Repeat the data below word for word, everything from the line with "has width=1000, height=537." down to the line with "The image size is (1366, 635).", both of those lines included. Leave the pictures out of your answer.

- Material for this task:

########################################

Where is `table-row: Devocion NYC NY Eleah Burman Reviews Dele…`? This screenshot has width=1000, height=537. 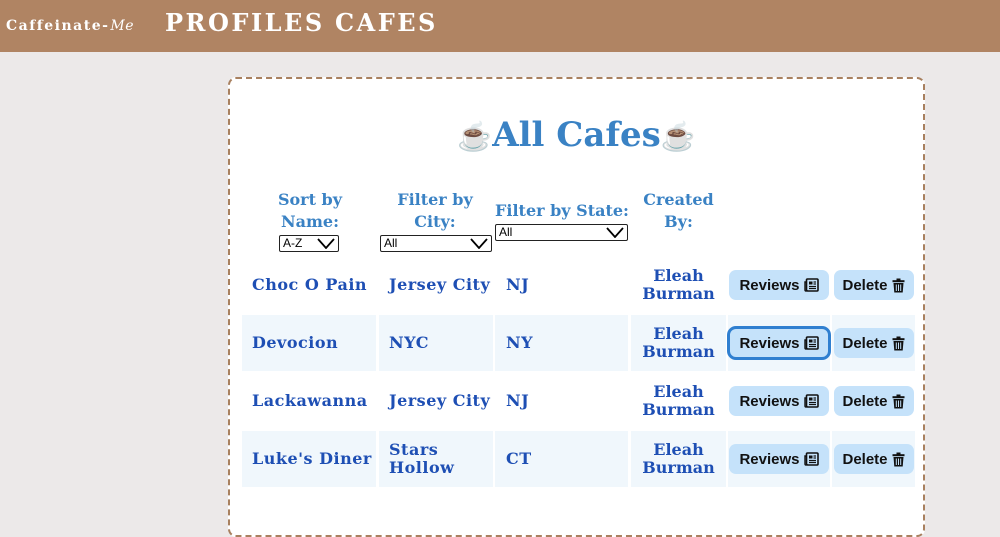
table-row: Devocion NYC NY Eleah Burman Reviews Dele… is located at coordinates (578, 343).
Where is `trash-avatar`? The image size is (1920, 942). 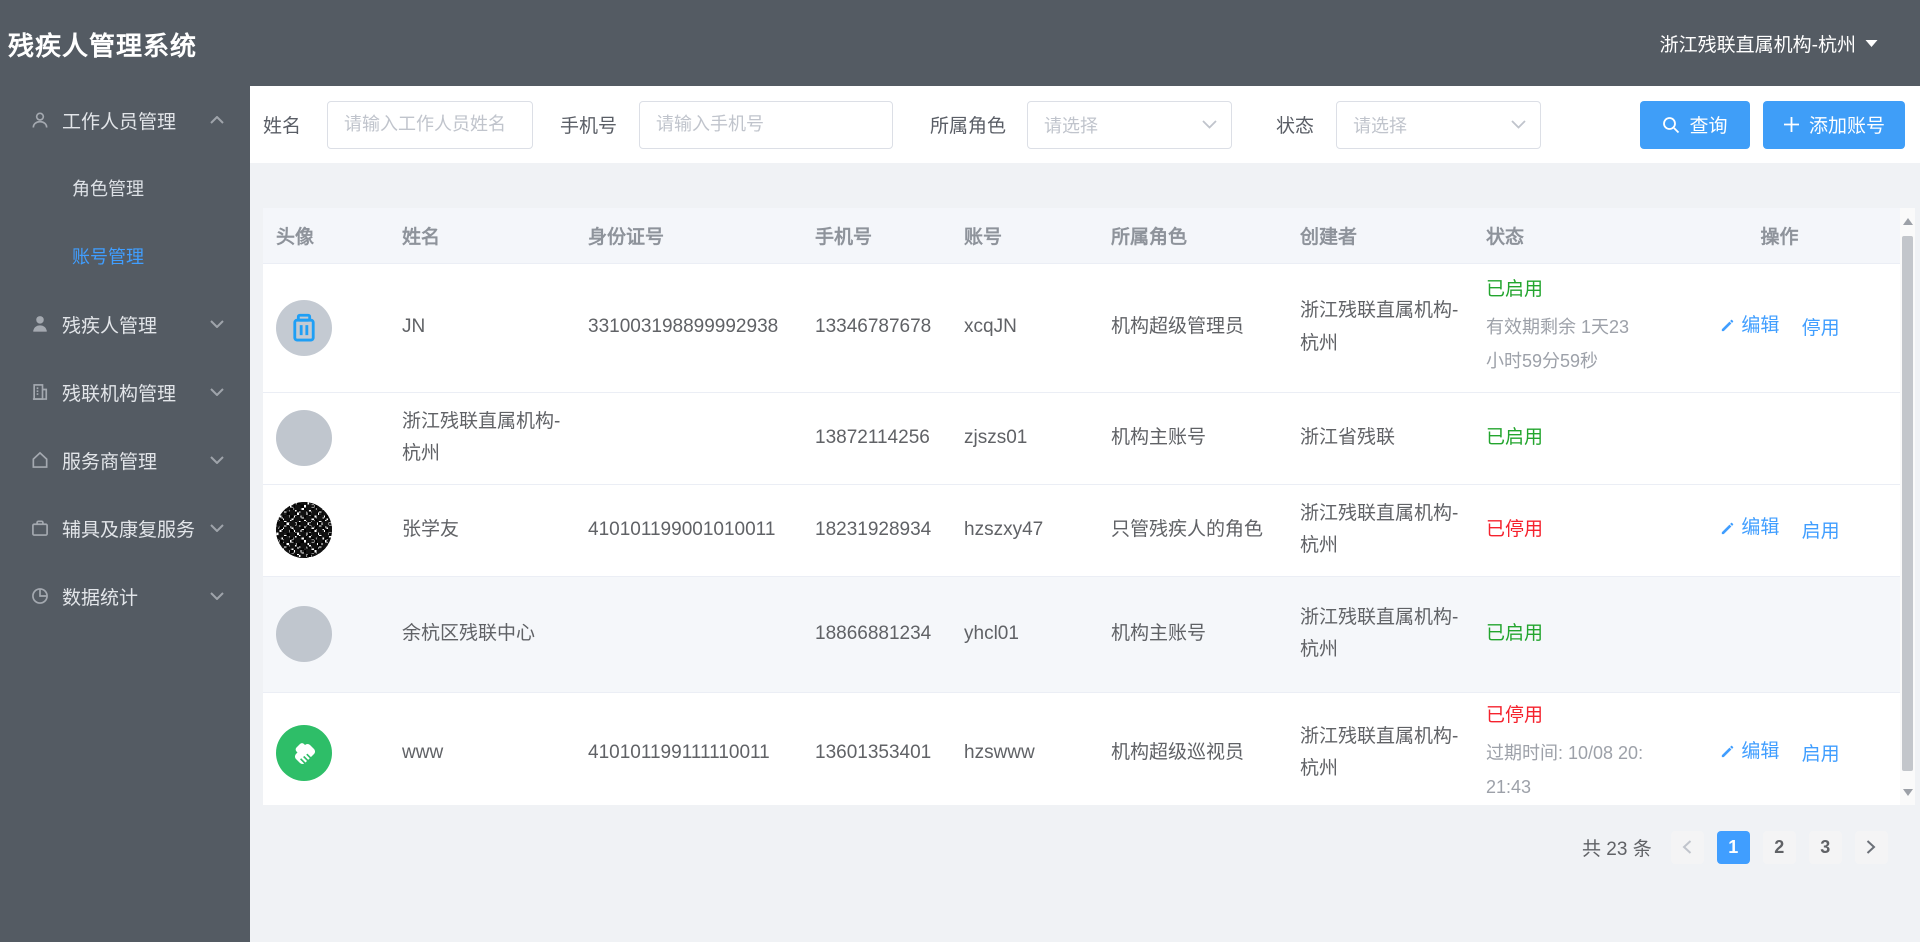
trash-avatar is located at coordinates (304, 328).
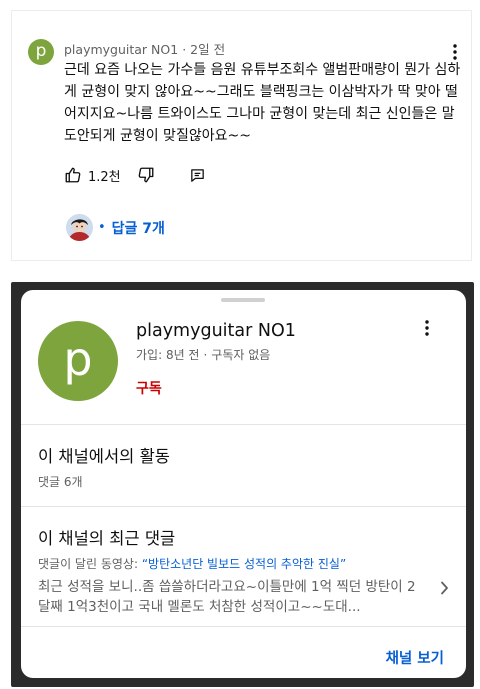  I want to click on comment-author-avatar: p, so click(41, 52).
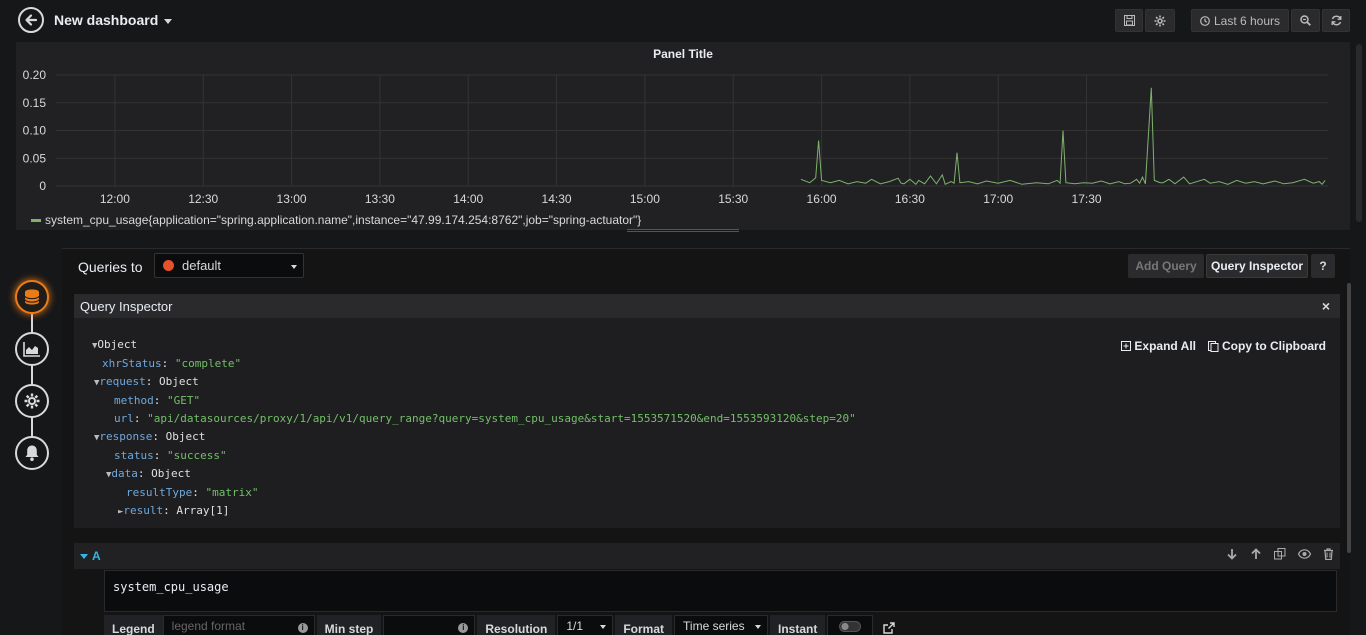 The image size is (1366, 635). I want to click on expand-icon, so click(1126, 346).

########################################

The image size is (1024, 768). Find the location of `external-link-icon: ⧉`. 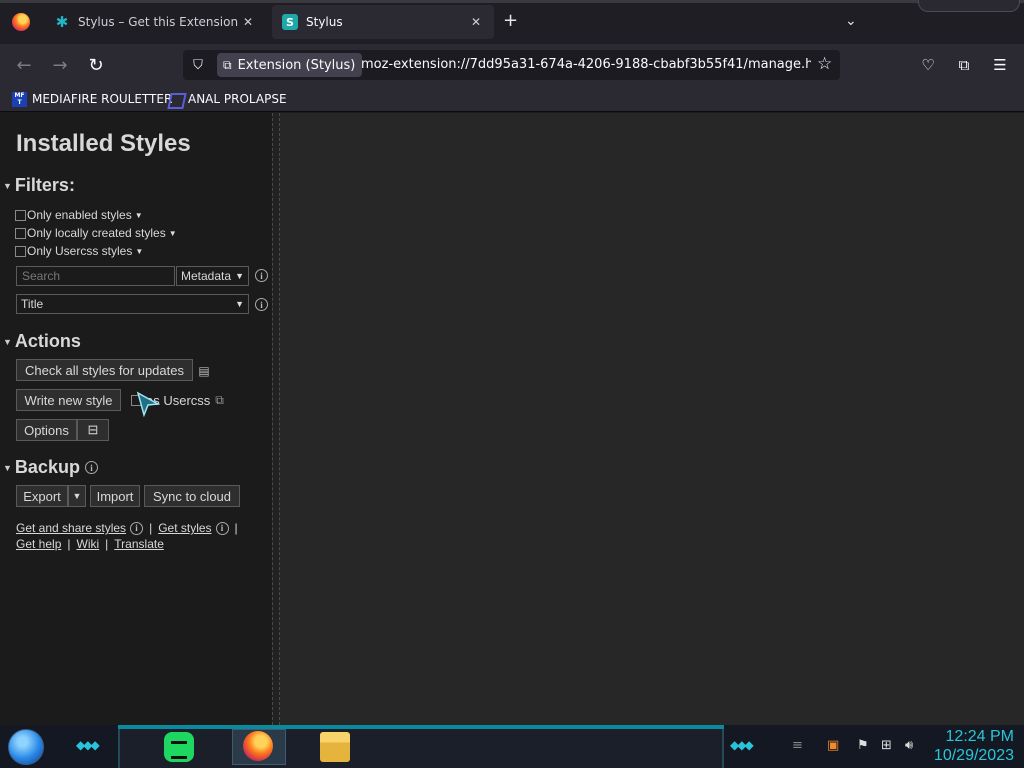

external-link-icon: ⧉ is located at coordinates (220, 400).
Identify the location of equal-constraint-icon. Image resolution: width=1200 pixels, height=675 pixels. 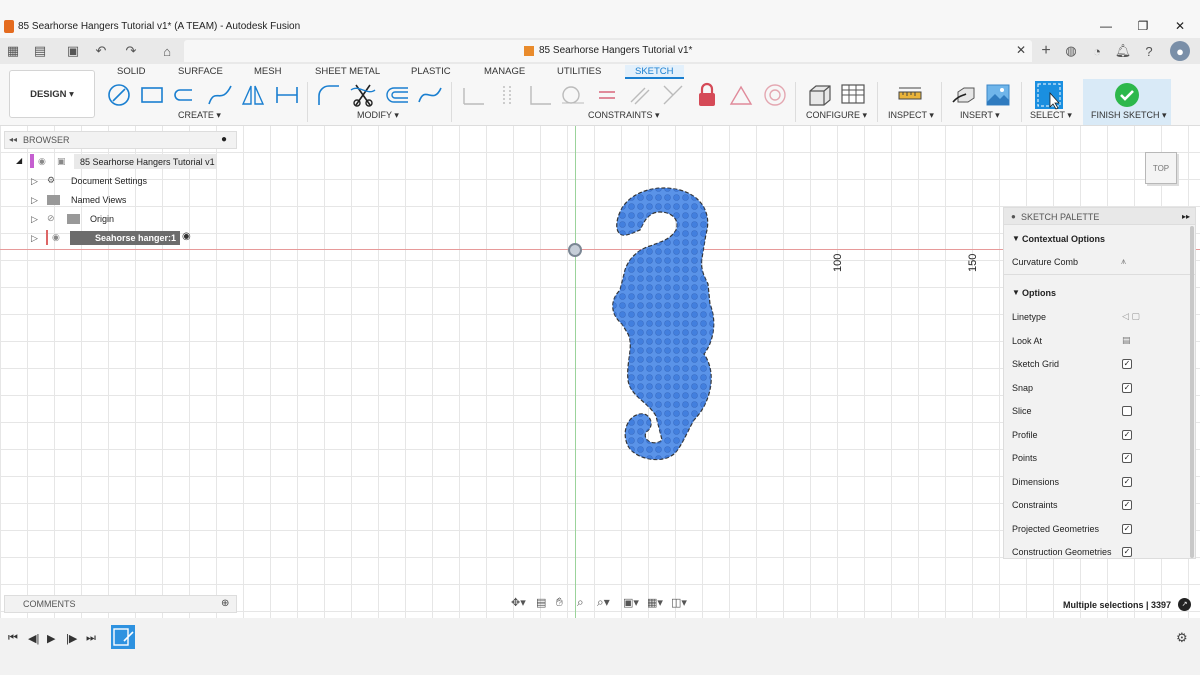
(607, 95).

########################################

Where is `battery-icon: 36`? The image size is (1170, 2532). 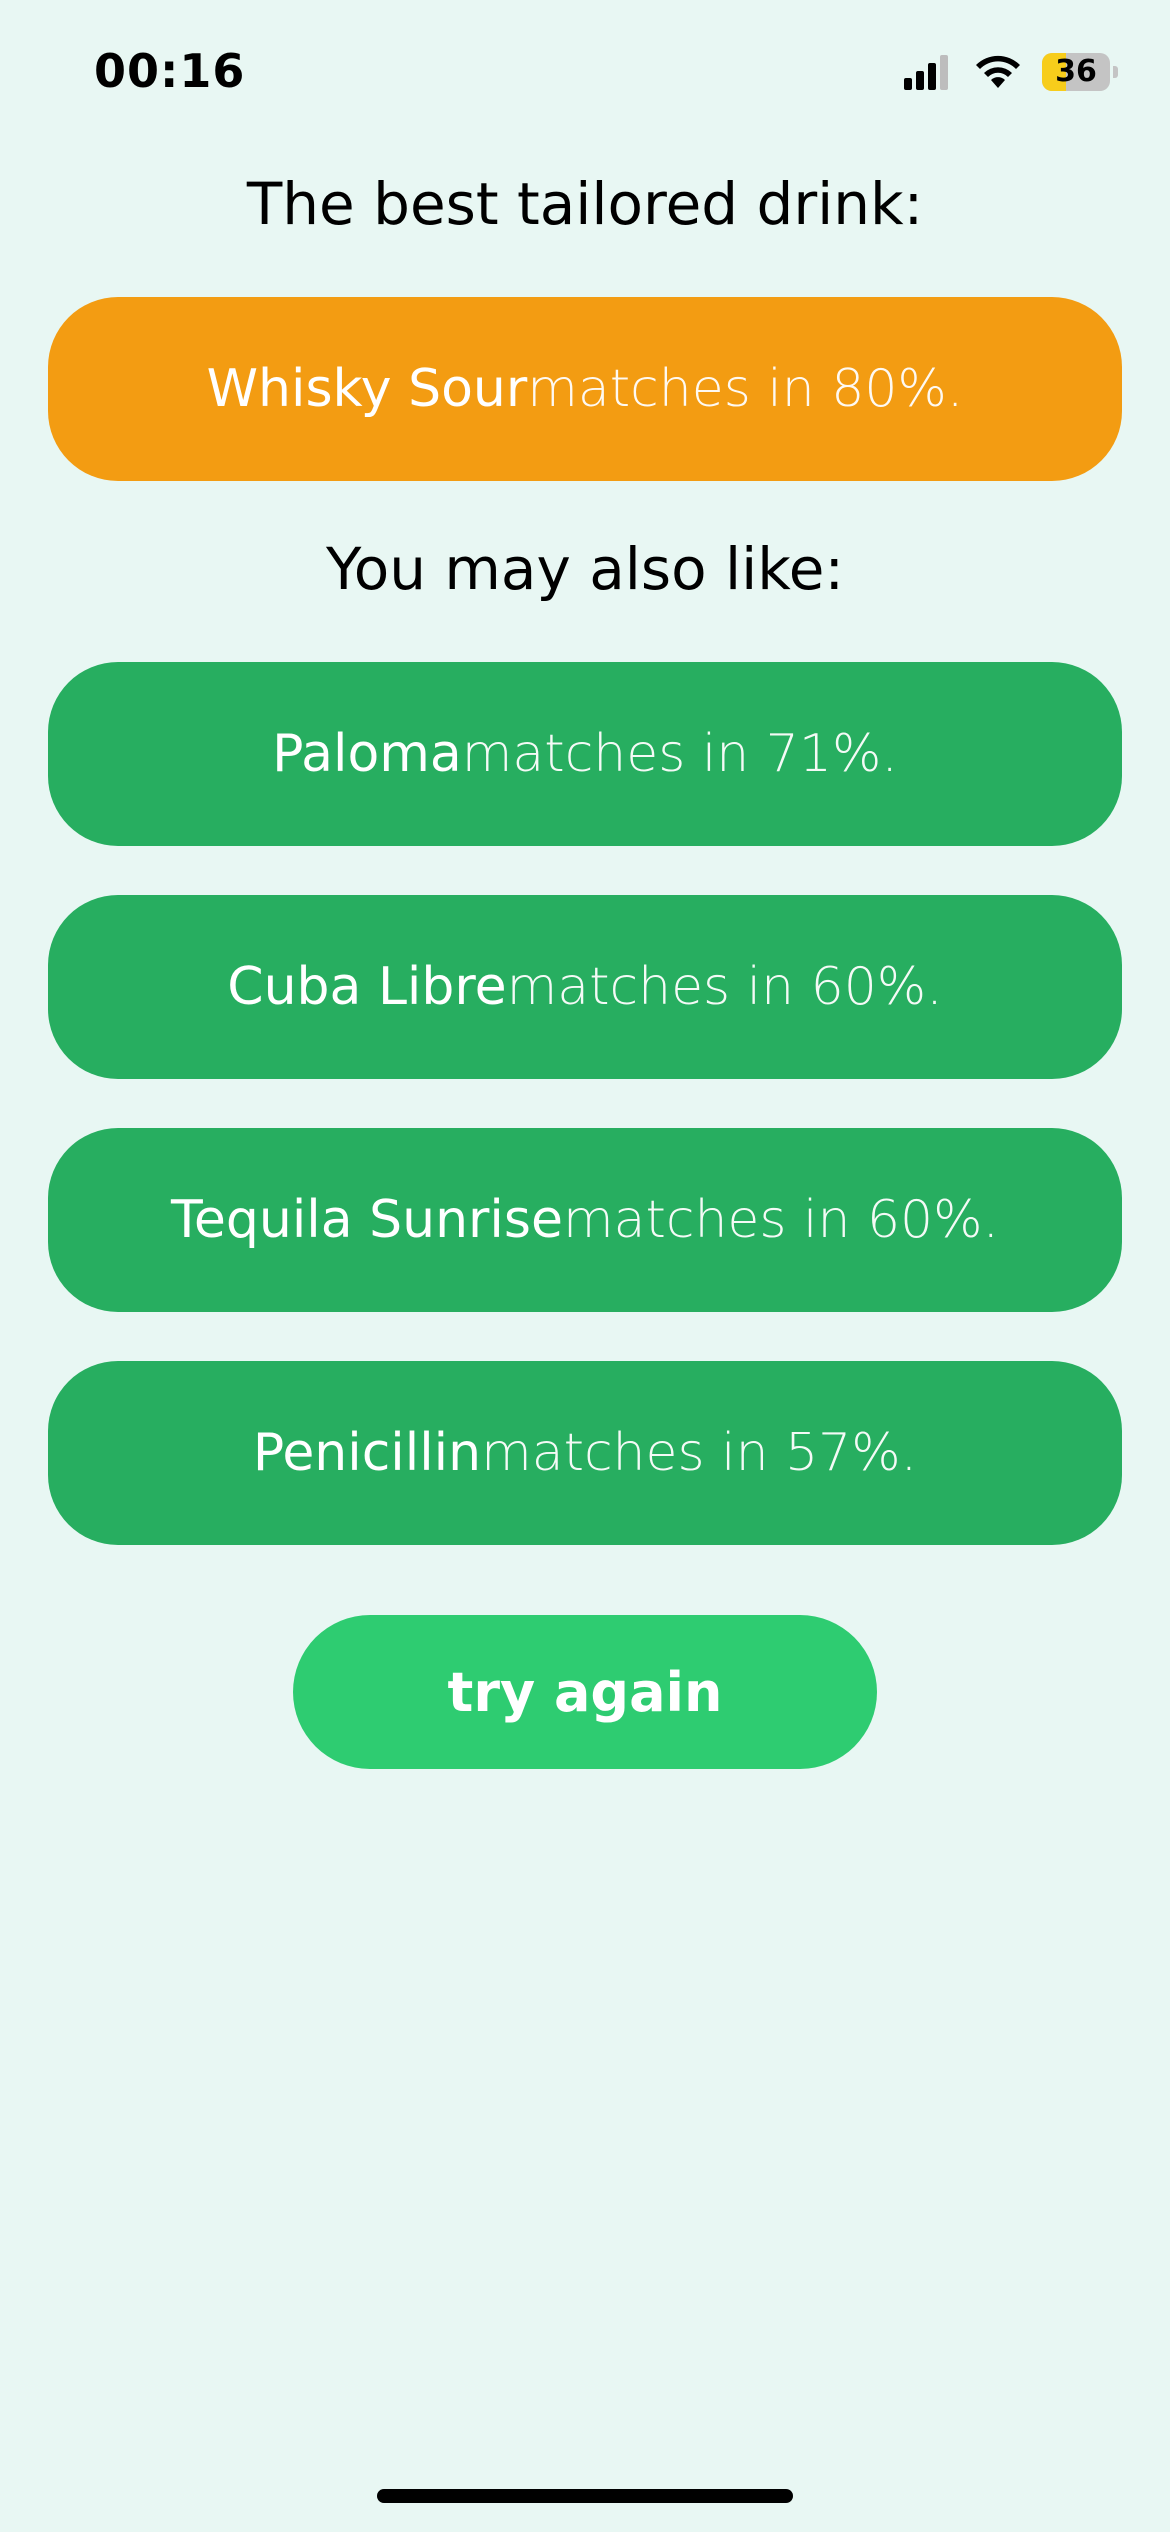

########################################

- Solution to the exercise:
Where is `table-row: Devocion NYC NY Eleah Burman Reviews Dele…`? This screenshot has width=1000, height=537. 
table-row: Devocion NYC NY Eleah Burman Reviews Dele… is located at coordinates (578, 343).
Where is `trash-avatar`? The image size is (1920, 942). 
trash-avatar is located at coordinates (304, 328).
  I want to click on comment-author-avatar: p, so click(41, 52).
 The image size is (1366, 635). I want to click on expand-icon, so click(1126, 346).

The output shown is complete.